What is expected ▸ Only the lines from the one with "Task: Open the" through the last line of the data below are to be duplicated, exactly and without pictures.

Given data ▸
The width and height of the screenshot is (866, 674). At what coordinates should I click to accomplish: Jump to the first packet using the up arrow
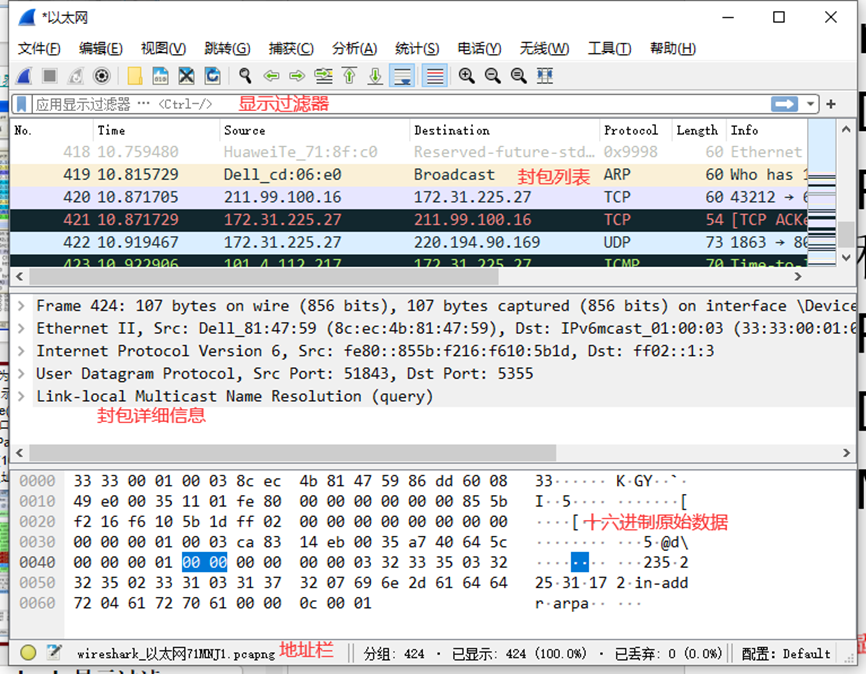(349, 76)
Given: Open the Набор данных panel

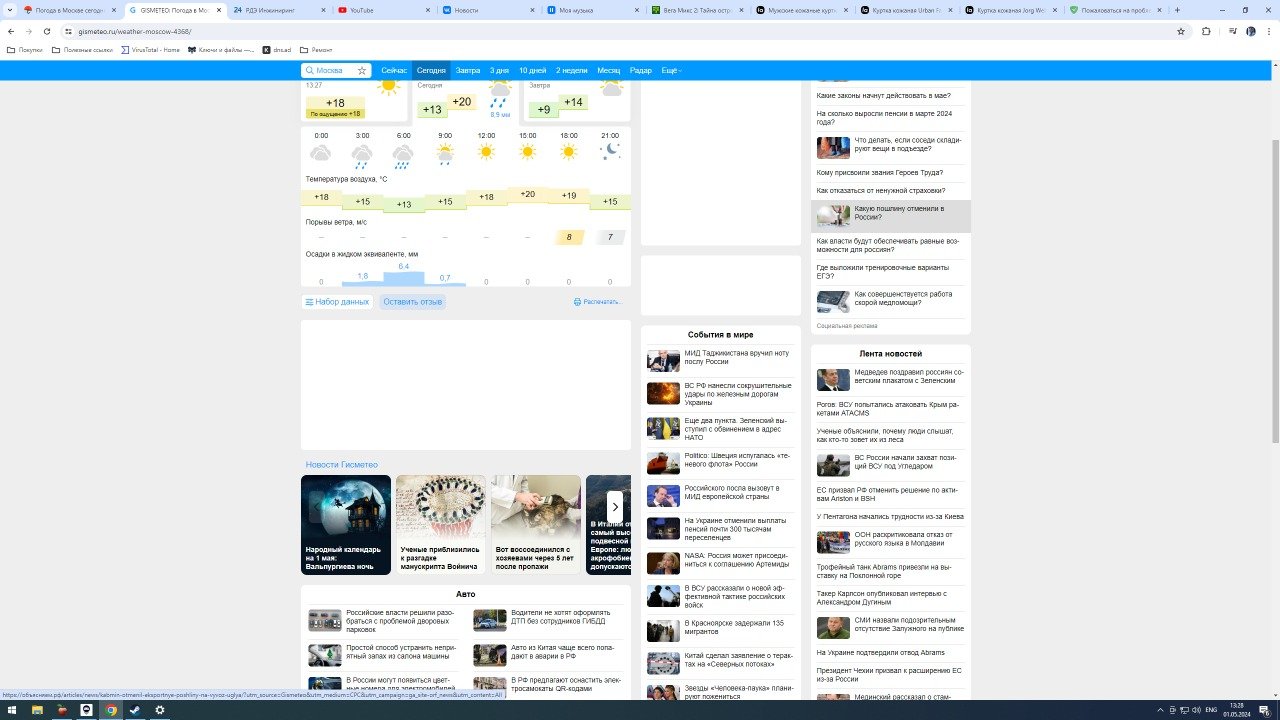Looking at the screenshot, I should click(x=337, y=301).
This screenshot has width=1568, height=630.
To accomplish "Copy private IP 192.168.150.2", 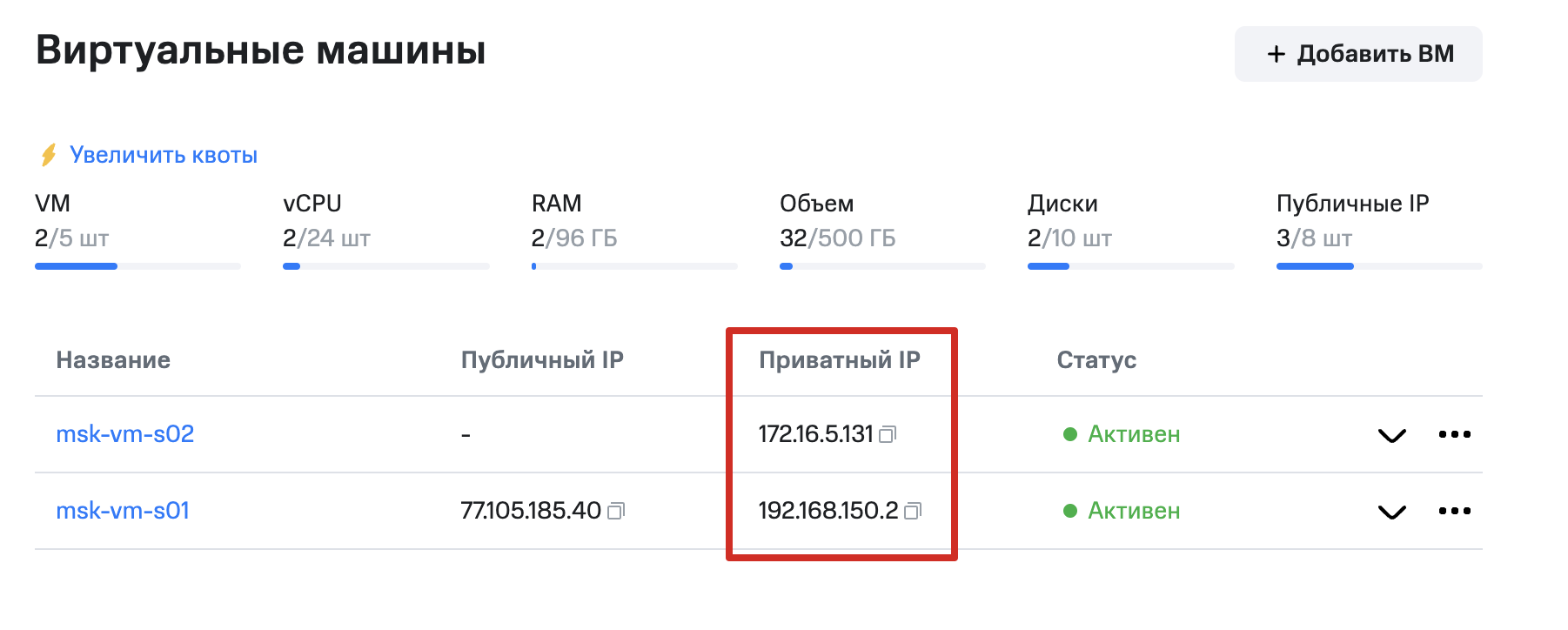I will coord(913,511).
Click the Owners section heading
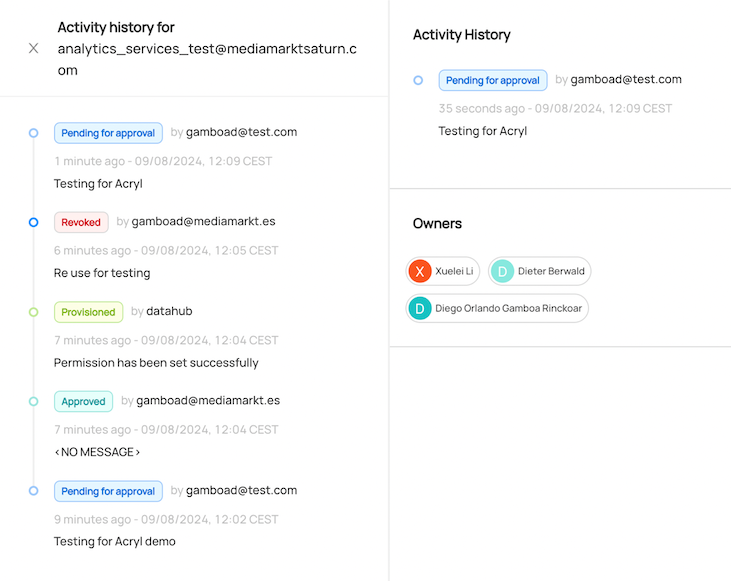The image size is (731, 581). click(x=437, y=223)
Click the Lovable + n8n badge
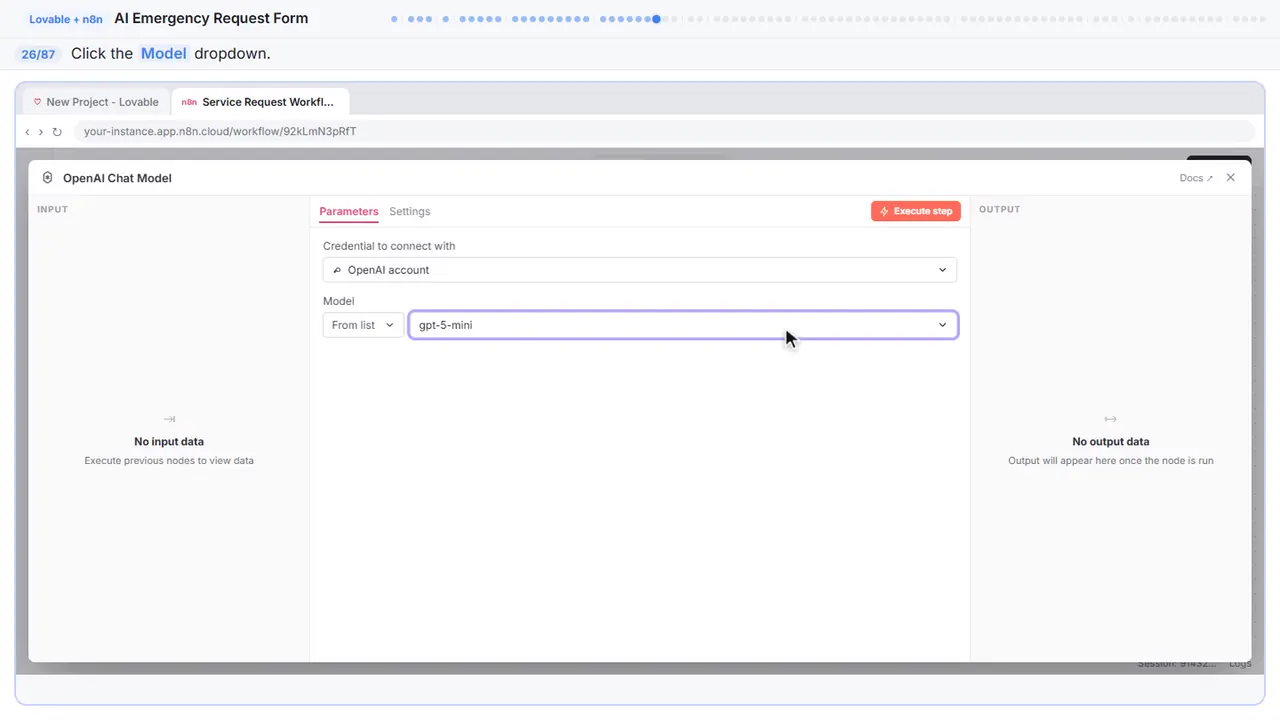The height and width of the screenshot is (720, 1280). pos(66,19)
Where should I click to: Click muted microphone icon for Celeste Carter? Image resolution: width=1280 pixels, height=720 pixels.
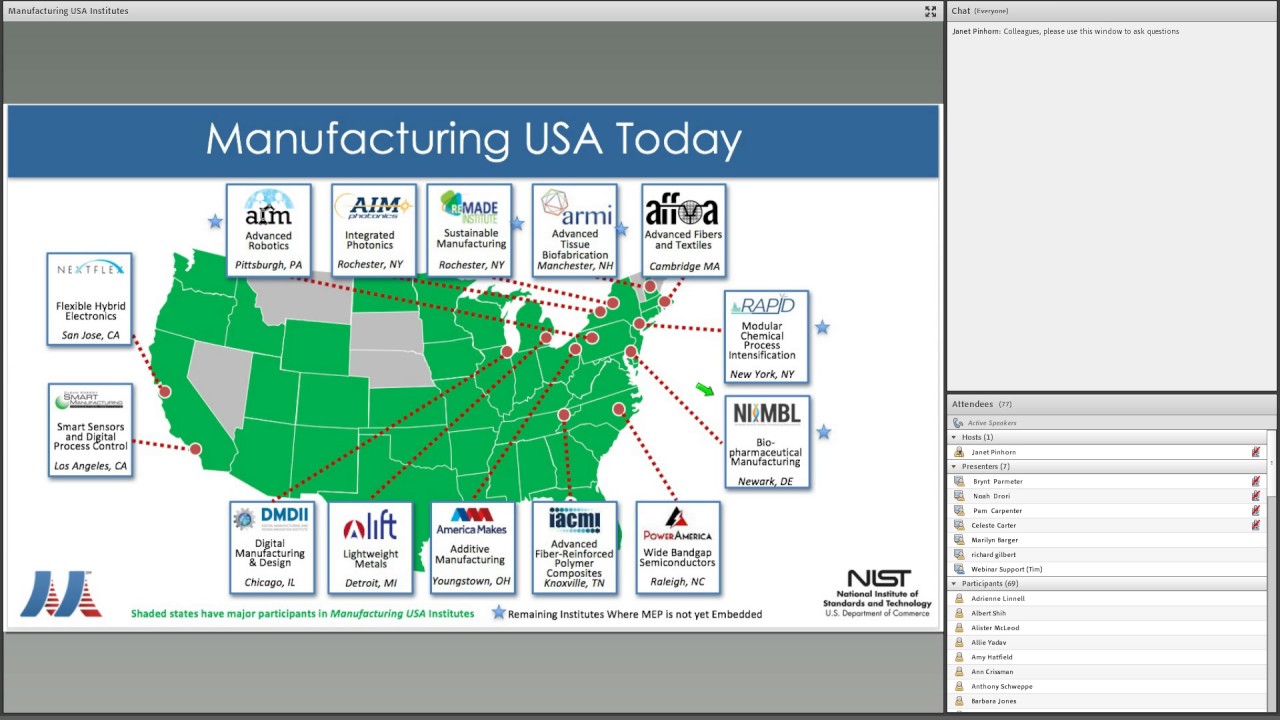[x=1256, y=525]
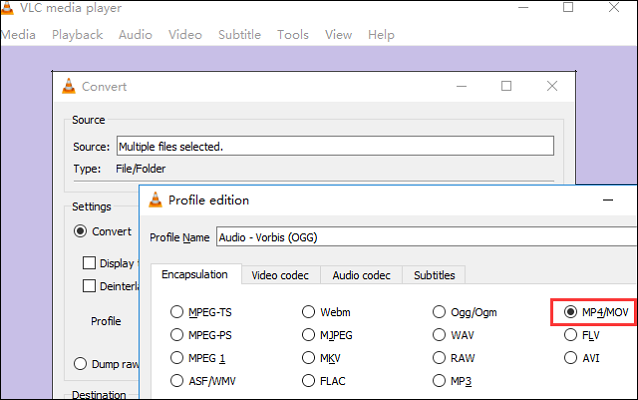Screen dimensions: 638x400
Task: Toggle the Deinterlace checkbox
Action: tap(89, 287)
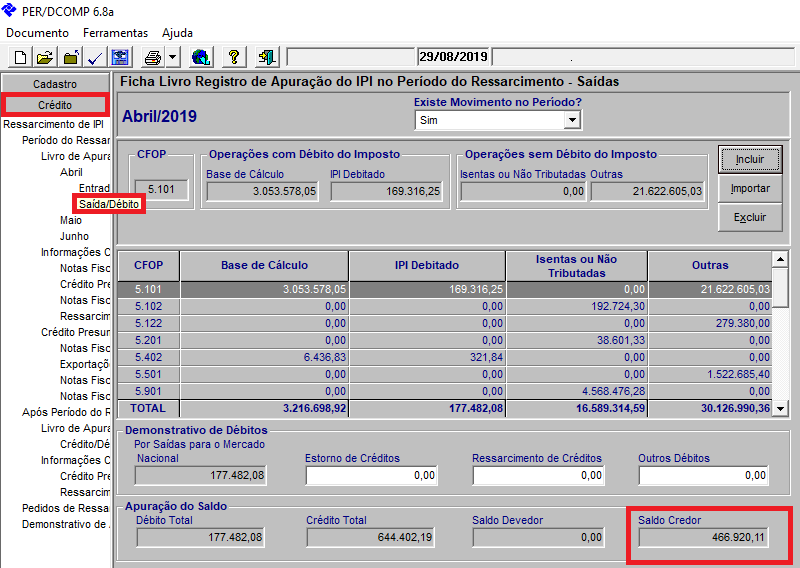800x568 pixels.
Task: Click the globe internet icon
Action: (200, 57)
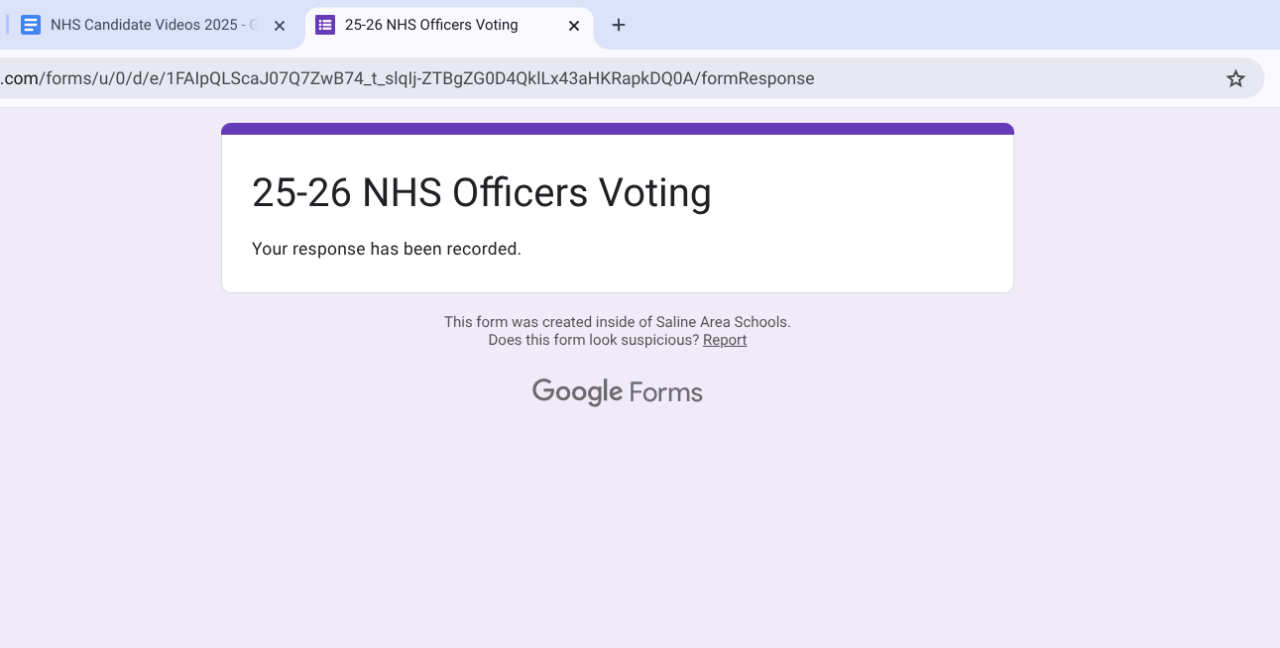Bookmark this page with the star icon
Screen dimensions: 1280x648
(x=1236, y=78)
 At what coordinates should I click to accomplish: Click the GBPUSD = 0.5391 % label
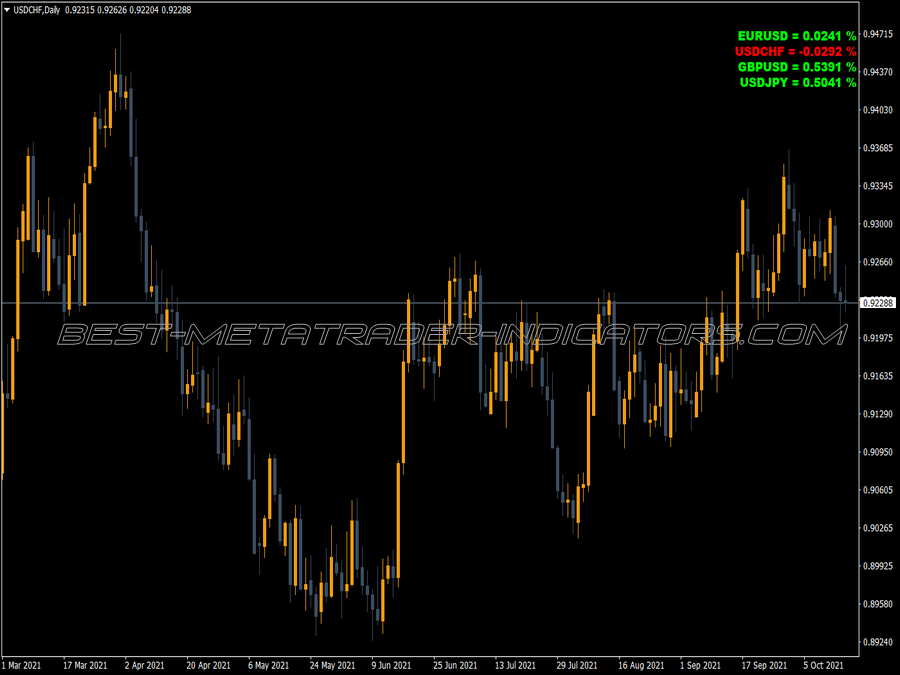tap(797, 67)

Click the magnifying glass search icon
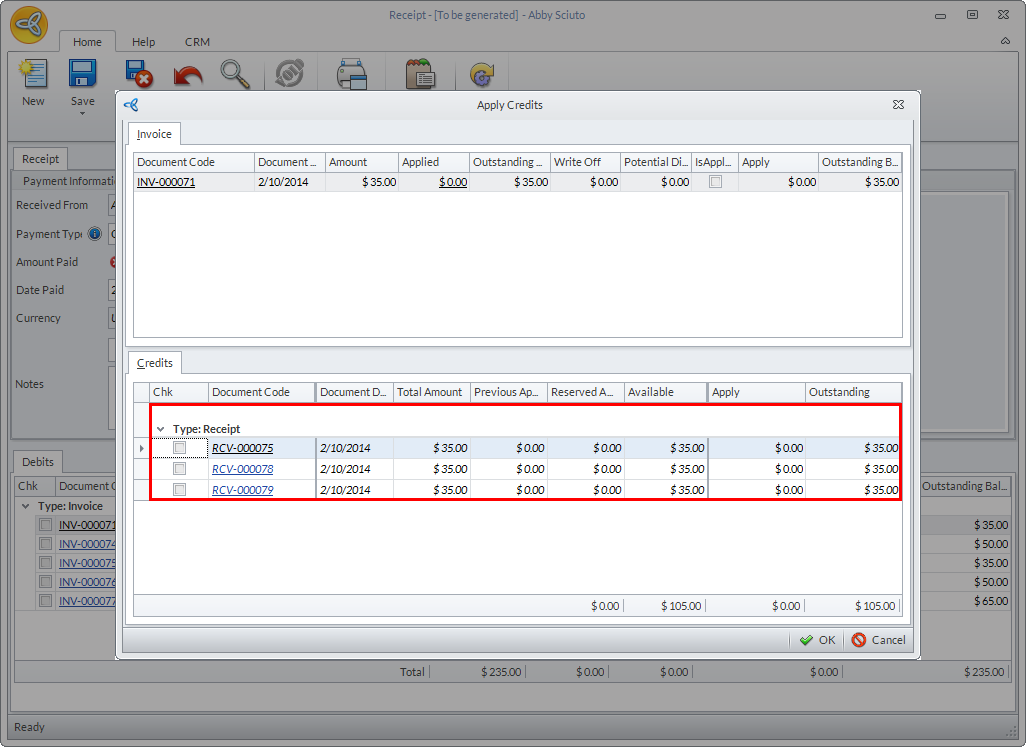click(235, 75)
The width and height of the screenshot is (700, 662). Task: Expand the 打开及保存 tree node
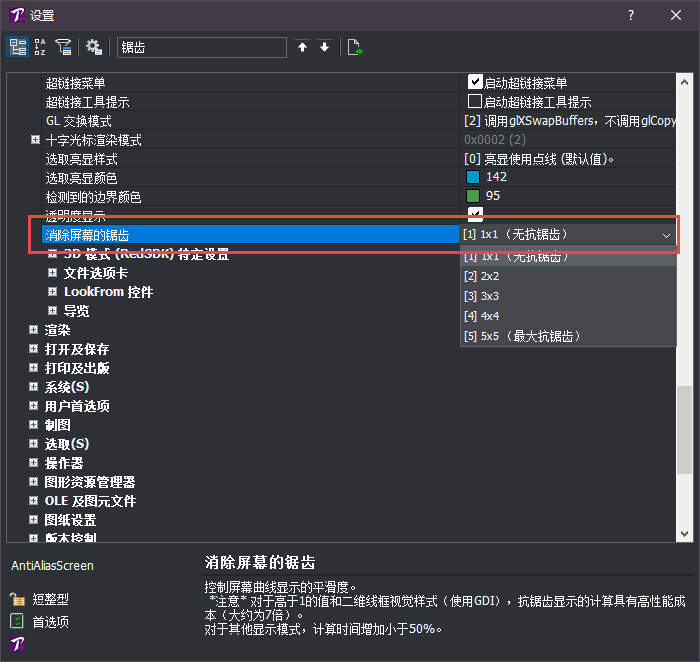pos(34,349)
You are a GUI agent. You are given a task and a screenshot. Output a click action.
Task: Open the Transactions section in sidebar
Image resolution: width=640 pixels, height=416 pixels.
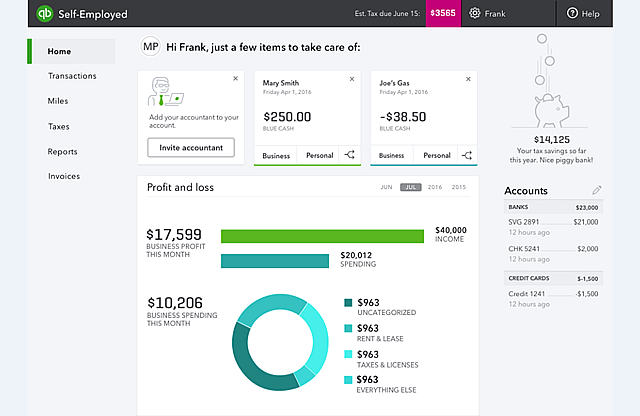click(x=72, y=76)
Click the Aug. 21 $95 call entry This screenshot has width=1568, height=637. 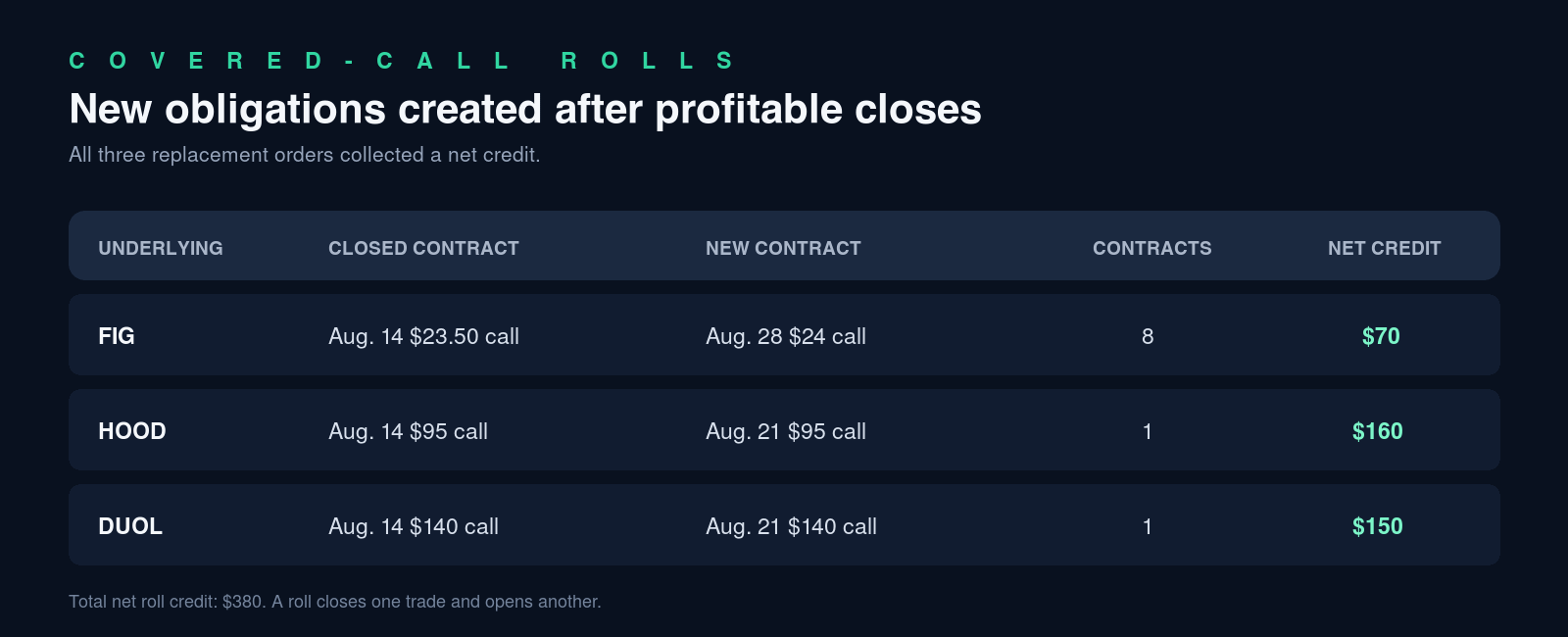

Response ▸
Task: Open the Transactions section in sidebar
Image resolution: width=640 pixels, height=416 pixels.
click(x=72, y=76)
Click the Aug. 21 $95 call entry This screenshot has width=1568, height=637. 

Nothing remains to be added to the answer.